As seen below, implementing a weighted selection algorithm isn’t feasible for high numbers of Workers with the current Ethereum gas limits (8,000,000). Linear search is fast to update, but the selection is expensive. At 1,000 workers linear search costs 200,000 gas, and that estimate only includes the SLOAD opcode. Binary search and the alias method don’t even begin to approach that efficiency; at 100 workers they’re already hitting 2,000,000 in gas costs.

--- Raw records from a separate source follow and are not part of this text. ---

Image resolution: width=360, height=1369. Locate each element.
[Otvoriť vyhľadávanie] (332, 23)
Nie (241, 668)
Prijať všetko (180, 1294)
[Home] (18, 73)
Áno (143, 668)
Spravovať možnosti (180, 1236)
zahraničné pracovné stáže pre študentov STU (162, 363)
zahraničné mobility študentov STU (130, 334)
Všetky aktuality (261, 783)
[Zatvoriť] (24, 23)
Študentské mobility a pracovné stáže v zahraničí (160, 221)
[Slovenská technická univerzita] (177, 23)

For this reason, most Work protocols that utilize Stake-weighted selection limit the number of Workers `numWorkers = _numWorkers;`

# Fair Worker Selection

Selecting workers using an even probability simplifies the cost dramatically. By removing the weighted probability we no longer need to search to find the matching interval, instead we can simply pseudo-randomly select a worker from an array.

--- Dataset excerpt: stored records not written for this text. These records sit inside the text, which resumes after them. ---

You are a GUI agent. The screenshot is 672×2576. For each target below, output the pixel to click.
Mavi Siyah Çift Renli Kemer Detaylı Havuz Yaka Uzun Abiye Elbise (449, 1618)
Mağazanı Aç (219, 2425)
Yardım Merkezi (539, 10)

The most equitable way to structure such a Work contract is to explicitly define the stake size per worker `require(msg.value == workerStake);`

This, admittedly, has the down side of requiring Workers who hold large amount of stakes to run multiple Worker accounts and would disqualify Worker candidates who do not meet the minimum required stake.

## Array Storage

Assume we store the workers in an array and have a mapping from worker to array index.

**Time Complexity**

**Insert:**We can push a new worker onto the end of the array in O(1)**Remove:**We can find the array index using the mapping, then put the last element into that slot in O(1)**Select:**We generate a pseudo-random number in the range [0, n) and use that to index the workers array in O(1)

**Space Complexity**

**Insert:**inserting one element would write once onto the end of the array O(1)**Remove:**Removing one element will clear the old value and transfer the last in O(1)

# Conclusion

We have outlined two broad categories of Worker selection: Stake-weighted and Fair. Stake-weighted worker selection selects workers with a probability proportional to the size of the Worker’s stake, while in Fair selection all Workers have an equal chance of being selected. We found that the gas costs of stake-weighted selection algorithms increase along with the number of Workers, whereas Fair selection gas costs remain constant.

Some stake-weighted approaches limit the number of workers, such as LivePeer which limits it’s number of workers to twenty. If the number of workers is small or capped to a few hundred workers or less, then a stake-weighted algorithm may be feasible. Gas costs for linear search would only be in the hundreds of thousands. If you select a worker far more often than you update the workers an algorithm such as the alias method may be more gas-efficient.

Fair worker selection, on the other hand, can support an unlimited number of workers (potentially). Its only drawback is that it’s not possible to favor particular workers.

In summary, the worker selection algorithm you choose will be highly dependent on your use-case. It’s important to consider the limitations of the algorithms before deciding on which one to use.